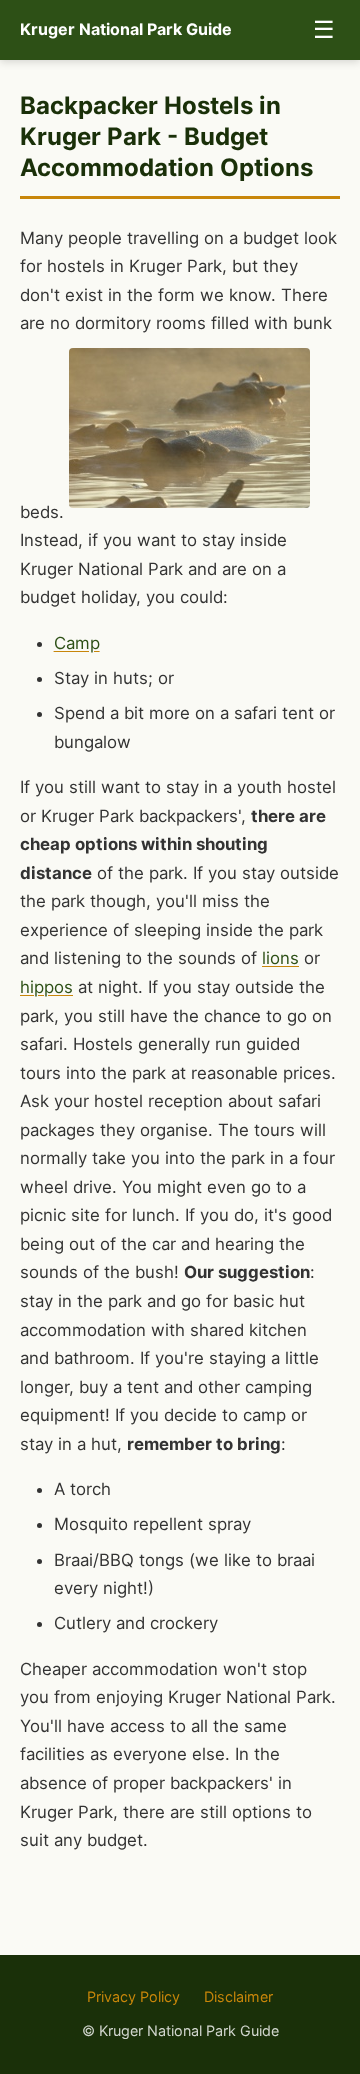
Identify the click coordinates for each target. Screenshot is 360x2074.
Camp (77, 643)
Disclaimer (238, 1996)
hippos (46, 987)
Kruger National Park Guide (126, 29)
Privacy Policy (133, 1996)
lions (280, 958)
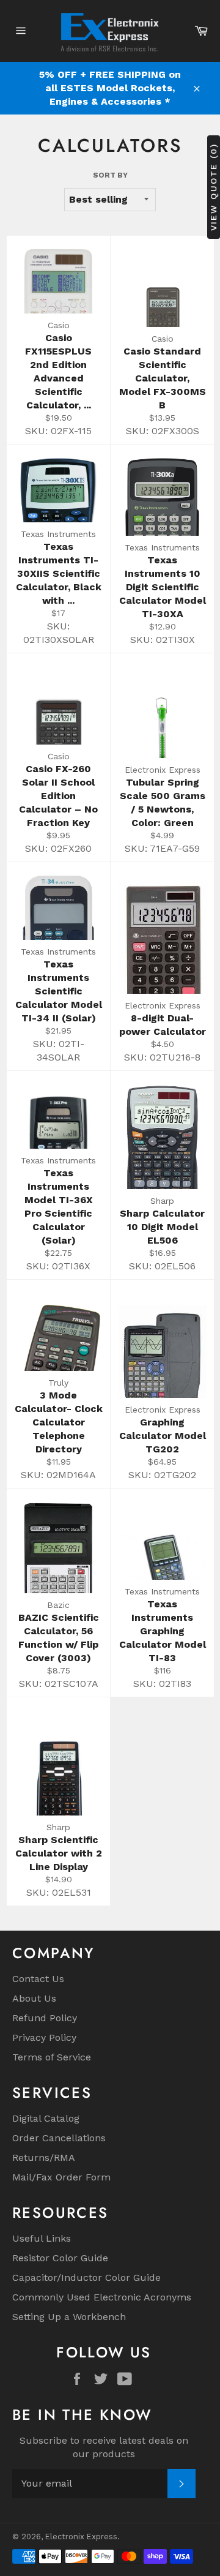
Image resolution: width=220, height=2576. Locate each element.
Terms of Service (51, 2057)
* * *
Task:
Tell how many lines in the entries contain the string "each", and give nothing beyond the number.

Result of the exercise:
2